Feiras de Belém já demonstram menor circulação de pessoas

Ao todo, 22 feiras recebem a fiscalização, em dias alternados e em horários detectados como críticos

19/05/2020 17h59 - Atualizada em 19/05/2020 18h21
Por Aline Saavedra (SEGUP)

Equipes dos órgãos de segurança realizam ostensivamente o trabalho de orientação aos consumidoresIr à feira é algo que está na cultura de muitos paraenses, mas com a pandemia do novo coronavirus o hábito de ir até o local, rever conhecidos, conversar, saber das promoções e dos novos produtos deve se resumir apenas à compra de alimentos, respeitando sempre todas as medidas de segurança, recomendadas pelas instituições de saúde pública. Na Região Metropolitana de Belém, desde que o lockdown teve início, no último dia 7, uma grande força-tarefa foi montada pelos órgãos de segurança pública do Estado e dos municípios, a fim de garantir com que as pessoas tenham acesso ao serviço essencial e, ao mesmo tempo, evitar a proliferação da Covid-19. 

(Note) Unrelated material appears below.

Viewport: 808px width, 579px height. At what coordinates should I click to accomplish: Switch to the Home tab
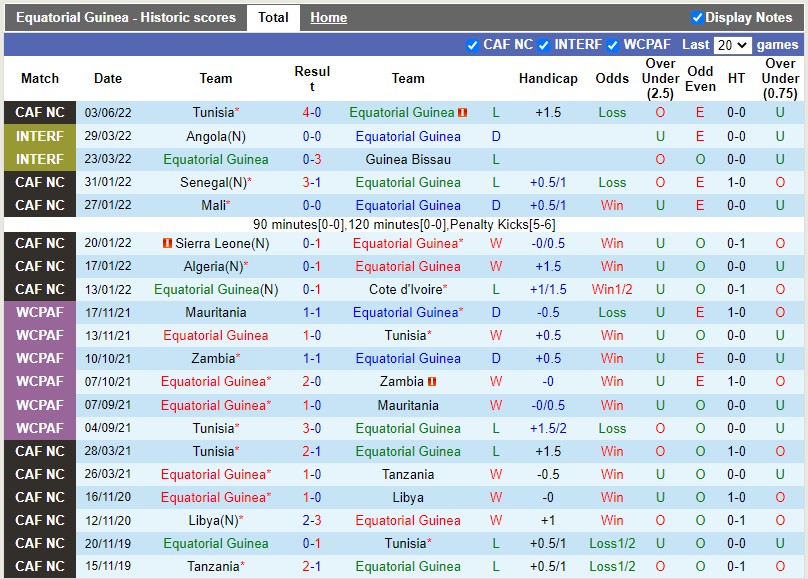[328, 17]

Apesar dos resultados do lockdown só serem vistos de forma mais acentuada a longo prazo, com as reduções da entrada de pacientes em hospitais, por exemplo, já foi possível perceber a diminuição no fluxo de pessoas em feiras como da Bandeira Branca, Feira da 25, atual Rômulo Maiorana, ambas no bairro Marco, e nas feiras presentes no bairros Pedreira, Guamá e Terra-Firme, por exemplo. 

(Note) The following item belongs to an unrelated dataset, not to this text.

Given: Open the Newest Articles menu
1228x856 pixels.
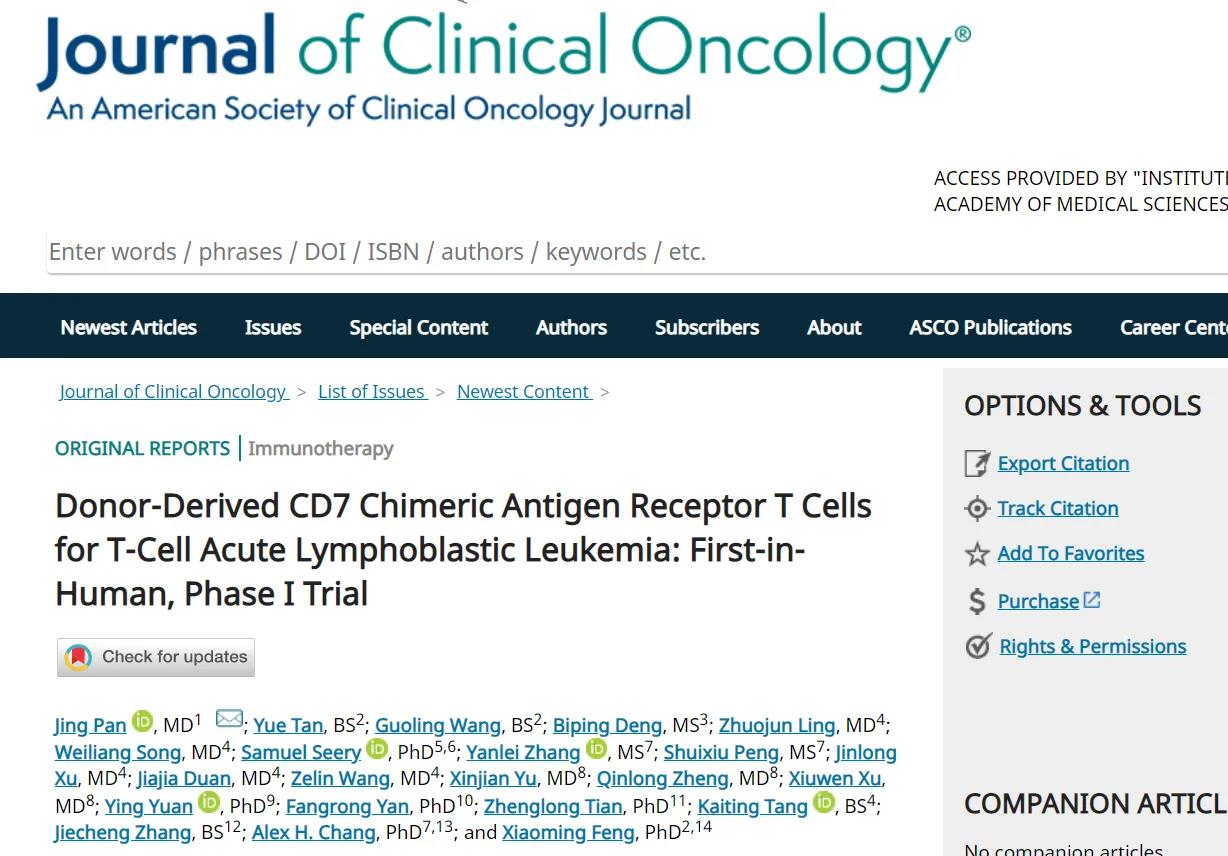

Esses mesmos bairros registraram, no sábado e domingo, taxas positivas de isolamento social. No sábado, a taxa foi de 60,90%, 53,90% e 55,30% nos bairros do Marco, Pedreira e Guamá, respectivamente. Já no domingo, o índice foi de 64,30% no bairro do Marco; 63,40% na Pedreira e 59,40% no Guamá.

Desde o dia 9 de maio, equipes das polícias Militar e Civil, Corpo de Bombeiros Militar, Superintendência Executiva de Mobilidade Urbana (Semob) e Ordem Pública, além de instituições das demais cidades que compõem a RMB, realizam ostensivamente o trabalho de orientação aos consumidores. Alertado para que façam as compras de maneira breve e apenas um membro da família, respeitar a distância de no mínimo um metro e usar máscara, principalmente.

“Dentro do período de lockdown algumas atividades reconhecidas como essenciais continuaram funcionando a exemplo das feiras, um ponto onde as pessoas se abastecem para poder no seu dia a dia prover alimentos para suas famílias. Nós fizemos várias ações nesses locais para que a população pudesse ser orientada nesse sentido, que é um serviço essencial, porém deve obedecer todos os requisitos de segurança e higiene, para que não haja proliferação do coronavírus. Os órgãos da segurança do Estado junto com os órgãos municipais continuam com muito afinco fiscalizando essas vias, que possuem uma certa dificuldade, considerando que são locais que as pessoas podem ir, porém de difícil controle do fluxo, para que possamos cada vez mais melhorar o índice de isolamento e cada vez mais ter a queda nos número de contágios e números de óbitos no nosso Estado”, avalia o titular da Secretaria de Segurança Pública e Defesa Social, Ualame Machado.

Ao todo, 22 feiras recebem a fiscalização, em dias alternados e em horários detectados como críticos. As feiras são: Barreiro, Icoaraci, Tapanã/Cordeiro de Farias, Águas Lindas, Marambaia, Pratinha, Jurunas, Terra Firme, Guamá, Pedreira, Ver-O-Peso, Cabanagem, Bengui, Jaderlândia, em Belém; Ícui, 40 Horas, Distrito Industrial, Cidade Nova IV E VIII, Paar, Curuçambá e no Mercado, todos em Ananindeua; além da feira do Carananduba, em Mosqueiro.